■ Page excerpt ■
○ ○ ○

Richard Warren Sears (18631914) and his partner A. C. Roebuck founded the first large-scale mail-order business in the United States and one of the world's largest retail stores. The company's extensive catalog eventually became a fixture in U.S. homes and changed the way people shopped. The company also helped foster the growth of the mail-order industry worldwide.

Richard Sears was born on December 7, 1863, in Stewartville, Minnesota, to Eliza A. Benton and James Warren Sears, a successful wagon maker. When Richard was 15, his father lost his substantial fortune in a stock farm venture; his father died two years later. Young Richard then took a job in the general offices of the Minneapolis and St. Paul Railroad to help support his widowed mother and his sisters.

Once he had qualified as a station agent Sears asked to be transferred to a smaller town in the belief that he could do better there financially than in the big city. Eventually he was made station agent in Redwood Falls, Minnesota, where he took advantage of every selling opportunities that came his way. He used his experience with railroad shipping and telegraph communications to develop his idea for a mail-order business.

○ ○ ○

■ Data segment ■
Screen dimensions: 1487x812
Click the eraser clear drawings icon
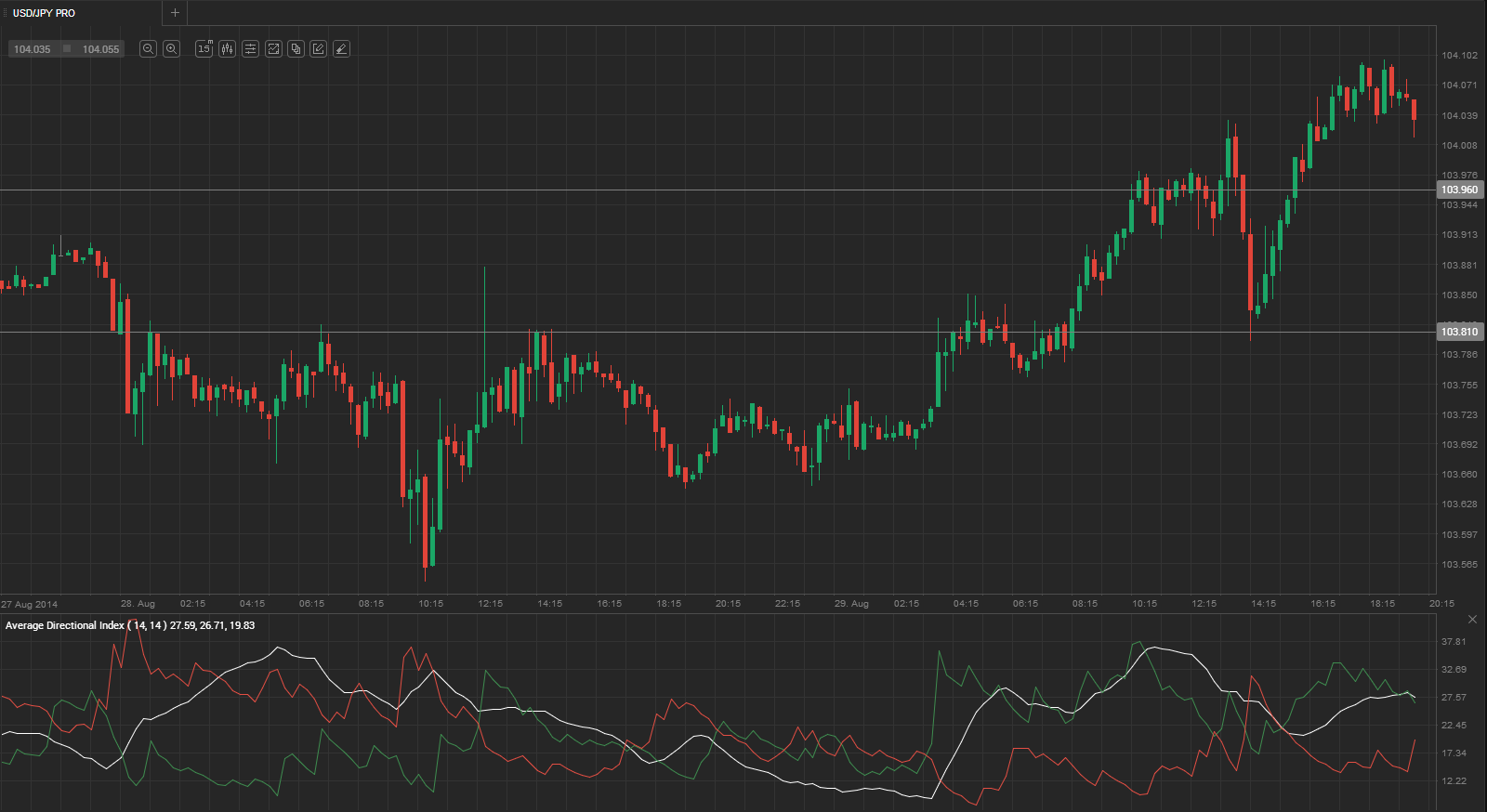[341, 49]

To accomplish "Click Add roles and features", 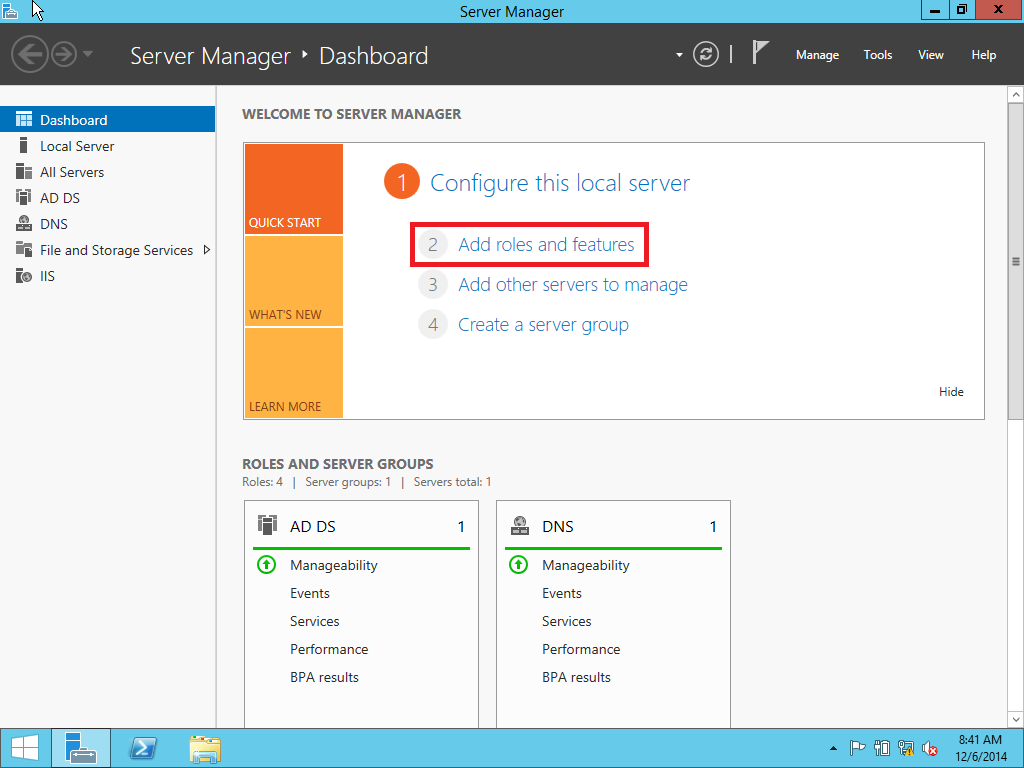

○ ○ ○

■ Tasks for this exercise ■
**a)** In the Richard Sears passage, reproduce everything from "Once he had" down to "a mail-order business.".
**b)** According to the Richard Sears passage, in which town was Sears eventually made station agent?
**c)** Write what comes next in the biography of Richard Sears, starting after its final sentence.
The listing has no connection to the passage on Richard Sears.

■ Expected answers ■
**a)**
Once he had qualified as a station agent Sears asked to be transferred to a smaller town in the belief that he could do better there financially than in the big city. Eventually he was made station agent in Redwood Falls, Minnesota, where he took advantage of every selling opportunities that came his way. He used his experience with railroad shipping and telegraph communications to develop his idea for a mail-order business.

**b)** Redwood Falls, Minnesota.

**c)**
In 1895 Sears married Anna Lydia Mechstroth of Minneapolis and they had three children. Sears retired from business in 1909 and lived his remaining years on his farm north of Chicago before his death on September 28, 1914.

The man who was known as the "P. T. Barnum of merchandising" had a humble and unremarkable start in business. As a railroad station agent in a small Minnesota town, Sears lived modestly, sleeping in a loft right at the station and doing chores to pay for his room and board. Since his official duties were not time consuming, Sears soon began to look for other ways to make money after working hours. He ended up selling coal and lumber and he also shipped venison purchased from Native American tribes.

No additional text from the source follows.